On 6 May 2017 at 18:00, Nick Coghlan ncoghlan@gmail.com wrote:
On 5 March 2017 at 17:50, Nick Coghlan ncoghlan@gmail.com wrote:
Hi folks,
Late last year I started working on a change to the CPython CLI (*not* the shared library) to get it to coerce the legacy C locale to something based on UTF-8 when a suitable locale is available.
After a couple of rounds of iteration on linux-sig and python-ideas, I'm now bringing it to python-dev as a concrete proposal for Python 3.7.
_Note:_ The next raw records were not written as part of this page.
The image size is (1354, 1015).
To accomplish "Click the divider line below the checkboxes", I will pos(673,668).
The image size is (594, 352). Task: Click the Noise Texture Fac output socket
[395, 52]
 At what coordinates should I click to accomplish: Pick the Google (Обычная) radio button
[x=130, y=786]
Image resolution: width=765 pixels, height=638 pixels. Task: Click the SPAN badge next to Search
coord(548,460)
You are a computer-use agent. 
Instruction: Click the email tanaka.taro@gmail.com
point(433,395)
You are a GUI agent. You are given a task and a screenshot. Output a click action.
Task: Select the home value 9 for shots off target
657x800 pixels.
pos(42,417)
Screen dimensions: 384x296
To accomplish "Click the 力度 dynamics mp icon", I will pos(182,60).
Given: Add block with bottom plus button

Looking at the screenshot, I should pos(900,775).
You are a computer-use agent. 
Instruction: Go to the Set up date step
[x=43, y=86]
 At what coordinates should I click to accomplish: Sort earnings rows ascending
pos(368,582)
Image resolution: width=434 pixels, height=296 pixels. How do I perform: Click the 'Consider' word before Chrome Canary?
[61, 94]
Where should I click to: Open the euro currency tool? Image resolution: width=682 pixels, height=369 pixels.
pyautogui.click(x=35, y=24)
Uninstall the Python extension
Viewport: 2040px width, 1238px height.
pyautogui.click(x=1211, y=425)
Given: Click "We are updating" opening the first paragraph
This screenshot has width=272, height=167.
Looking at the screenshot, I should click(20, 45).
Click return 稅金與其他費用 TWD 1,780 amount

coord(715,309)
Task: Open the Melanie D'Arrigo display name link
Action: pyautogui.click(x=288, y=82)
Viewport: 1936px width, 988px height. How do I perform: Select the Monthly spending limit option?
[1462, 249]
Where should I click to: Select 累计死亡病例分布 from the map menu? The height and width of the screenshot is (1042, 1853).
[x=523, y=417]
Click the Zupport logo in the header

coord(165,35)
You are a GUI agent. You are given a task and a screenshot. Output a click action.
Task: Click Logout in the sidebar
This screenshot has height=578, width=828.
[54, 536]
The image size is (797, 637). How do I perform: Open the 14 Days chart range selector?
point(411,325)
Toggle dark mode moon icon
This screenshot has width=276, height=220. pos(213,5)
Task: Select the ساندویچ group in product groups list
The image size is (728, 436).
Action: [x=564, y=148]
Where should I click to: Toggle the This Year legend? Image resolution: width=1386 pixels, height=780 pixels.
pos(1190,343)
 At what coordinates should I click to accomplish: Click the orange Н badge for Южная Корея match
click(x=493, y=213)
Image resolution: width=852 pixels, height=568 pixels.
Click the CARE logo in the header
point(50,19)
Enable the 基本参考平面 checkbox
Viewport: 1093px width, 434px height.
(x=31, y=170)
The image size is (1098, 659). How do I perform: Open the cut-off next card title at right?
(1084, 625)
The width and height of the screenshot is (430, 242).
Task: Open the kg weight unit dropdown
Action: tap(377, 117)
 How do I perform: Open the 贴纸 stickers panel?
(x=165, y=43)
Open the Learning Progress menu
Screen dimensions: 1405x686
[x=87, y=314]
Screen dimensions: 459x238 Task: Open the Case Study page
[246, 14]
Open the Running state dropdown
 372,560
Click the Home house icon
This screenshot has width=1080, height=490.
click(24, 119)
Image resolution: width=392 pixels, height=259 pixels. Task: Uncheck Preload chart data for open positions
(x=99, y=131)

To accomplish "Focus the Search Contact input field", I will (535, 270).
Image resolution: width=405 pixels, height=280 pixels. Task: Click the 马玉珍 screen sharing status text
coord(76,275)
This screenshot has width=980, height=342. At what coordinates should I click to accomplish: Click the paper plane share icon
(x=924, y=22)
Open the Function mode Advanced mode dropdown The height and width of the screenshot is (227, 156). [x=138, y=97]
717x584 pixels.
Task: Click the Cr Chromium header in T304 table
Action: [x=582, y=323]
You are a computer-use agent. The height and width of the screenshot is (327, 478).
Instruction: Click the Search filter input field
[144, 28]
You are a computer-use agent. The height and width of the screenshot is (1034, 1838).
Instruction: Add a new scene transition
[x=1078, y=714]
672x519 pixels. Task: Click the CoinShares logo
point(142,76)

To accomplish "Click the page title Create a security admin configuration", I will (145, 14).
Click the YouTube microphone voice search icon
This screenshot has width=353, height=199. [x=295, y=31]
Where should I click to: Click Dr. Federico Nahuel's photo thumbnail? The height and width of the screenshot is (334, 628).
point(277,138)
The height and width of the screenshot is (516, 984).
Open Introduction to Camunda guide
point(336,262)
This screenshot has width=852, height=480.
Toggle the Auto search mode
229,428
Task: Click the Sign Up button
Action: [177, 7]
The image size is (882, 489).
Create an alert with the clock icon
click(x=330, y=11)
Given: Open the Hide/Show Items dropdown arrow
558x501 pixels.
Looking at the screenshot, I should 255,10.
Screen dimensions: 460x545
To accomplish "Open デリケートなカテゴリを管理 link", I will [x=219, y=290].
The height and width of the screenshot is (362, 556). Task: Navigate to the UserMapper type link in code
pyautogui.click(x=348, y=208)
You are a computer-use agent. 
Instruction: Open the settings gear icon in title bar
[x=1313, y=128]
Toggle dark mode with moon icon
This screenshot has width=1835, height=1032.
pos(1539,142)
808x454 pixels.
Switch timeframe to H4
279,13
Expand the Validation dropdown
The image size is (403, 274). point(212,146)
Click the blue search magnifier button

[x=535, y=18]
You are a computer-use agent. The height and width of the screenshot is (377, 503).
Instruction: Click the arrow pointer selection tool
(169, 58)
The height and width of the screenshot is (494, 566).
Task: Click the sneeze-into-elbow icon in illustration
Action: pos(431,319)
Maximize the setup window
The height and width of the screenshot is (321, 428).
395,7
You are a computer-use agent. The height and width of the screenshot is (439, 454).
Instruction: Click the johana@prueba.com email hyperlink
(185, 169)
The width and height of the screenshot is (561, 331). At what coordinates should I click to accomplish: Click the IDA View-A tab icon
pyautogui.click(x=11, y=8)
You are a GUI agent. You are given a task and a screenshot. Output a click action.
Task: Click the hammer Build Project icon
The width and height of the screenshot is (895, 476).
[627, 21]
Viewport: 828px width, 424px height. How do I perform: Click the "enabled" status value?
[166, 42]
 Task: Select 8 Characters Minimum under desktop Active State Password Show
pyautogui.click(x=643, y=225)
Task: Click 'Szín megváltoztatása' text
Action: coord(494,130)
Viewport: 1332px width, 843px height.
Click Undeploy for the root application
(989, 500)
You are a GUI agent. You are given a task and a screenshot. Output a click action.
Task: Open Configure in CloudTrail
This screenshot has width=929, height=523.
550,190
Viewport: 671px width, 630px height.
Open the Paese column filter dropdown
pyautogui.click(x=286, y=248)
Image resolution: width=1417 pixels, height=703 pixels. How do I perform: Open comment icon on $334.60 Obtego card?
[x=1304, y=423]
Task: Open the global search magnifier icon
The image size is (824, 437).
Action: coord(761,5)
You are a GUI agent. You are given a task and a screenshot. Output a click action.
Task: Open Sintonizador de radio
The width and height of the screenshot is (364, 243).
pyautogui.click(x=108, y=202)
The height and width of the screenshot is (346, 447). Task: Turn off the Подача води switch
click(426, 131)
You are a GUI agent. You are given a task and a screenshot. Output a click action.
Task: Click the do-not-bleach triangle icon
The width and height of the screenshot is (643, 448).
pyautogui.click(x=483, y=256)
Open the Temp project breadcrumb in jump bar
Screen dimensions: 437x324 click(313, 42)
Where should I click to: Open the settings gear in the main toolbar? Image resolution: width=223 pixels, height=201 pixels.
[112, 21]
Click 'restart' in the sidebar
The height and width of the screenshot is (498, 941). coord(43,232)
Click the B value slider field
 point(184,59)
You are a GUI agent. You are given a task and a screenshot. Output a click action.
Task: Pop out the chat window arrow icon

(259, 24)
For most folks, reading the Abstract plus the draft docs updates in the reference implementation will tell you everything you need to know (if the C.UTF-8, C.utf8 or UTF-8 locales are available, the CLI will automatically attempt to coerce the legacy C locale to one of those rather than persisting with the latter's default assumption of ASCII as the preferred text encoding).
I've just pushed a significant update to the PEP based on the discussions in this thread: https://github.com/python/peps/commit/2fb53e7c1bbb04e1321bca11cc0112aec69f63...
The main change at the technical level is to modify the handling of the coercion target locales such that they *always* lead to "surrogateescape" being used by default on the standard streams. That means we don't need to call "Py_SetStandardStreamEncoding" during startup, that subprocesses will behave the same way as their parent processes, and that Python in Linux containers will behave consistently regardless of whether the container locale is set to "C.UTF-8" explicitly, or is set to "C" and then coerced to "C.UTF-8" by CPython.
Working on the revised implementation for this, I've ended up refactoring it so that all the heavy lifting is done by a single function exported from the shared library: "_Py_CoerceLegacyLocale()".
The CLI code then just contains the check that says "Are we running in the legacy C locale? If so, call _Py_CoerceLegacyLocale()", with all the details of how the coercion actually works being hidden away inside pylifecycle.c.
That seems like a potential opportunity to make the 3.7 version of this a public API, using the following pattern:
if (Py_LegacyLocaleDetected()) { Py_CoerceLegacyLocale(); }
That way applications embedding CPython that wanted to implement the same locale coercion logic would have an easy way to do so.
Thoughts?
Cheers, Nick.